The first large-scale dam in history is clearly a major engineering achievement. But it is also something of a disaster story. Dating back to the age of the “Pyramid builders”, more than 4500 years ago, taking some 10 – 15 years to construct, Sadd Al-Kafara was destroyed by heavy rainfall soon after its completion. At that time it must have been an impressive structure before its whole central part was washed away. Today the visitor can see the remains of construction on both sides of the wadi.
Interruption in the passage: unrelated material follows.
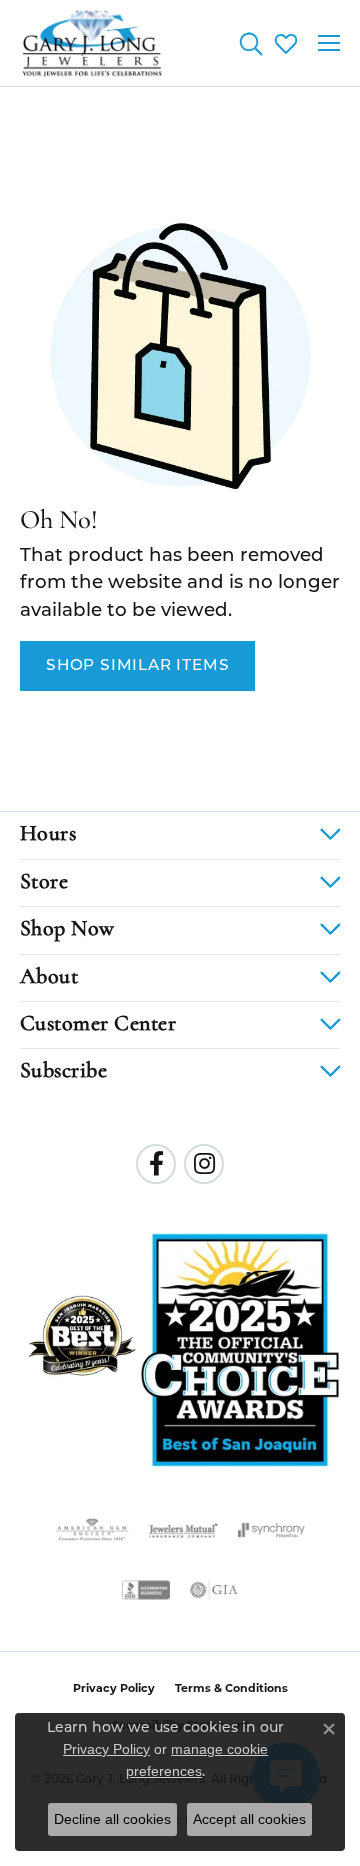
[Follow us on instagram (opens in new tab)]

                    Image courtesy of Hydria Virtual Museum
Long view of the el gerawi valley, where the dam is found © Jean-Luc Frerotte panoramio

Hydria Virtual Museum

Structural Type: Gravity dam
Function / usage: Flood-control dam
Built: circa 2700 – 2600 BC
Status: collapsed, ruins on its sides remain in good condition

Worldwide, older dams have been identified including the Jawa reservoir in Jordan and diversion dams on the Kasakh River of the former Soviet Union. However these structures were much smaller than Sadd Al-Kafara, allowing us to refer to it as the world’s oldest large-scale dam.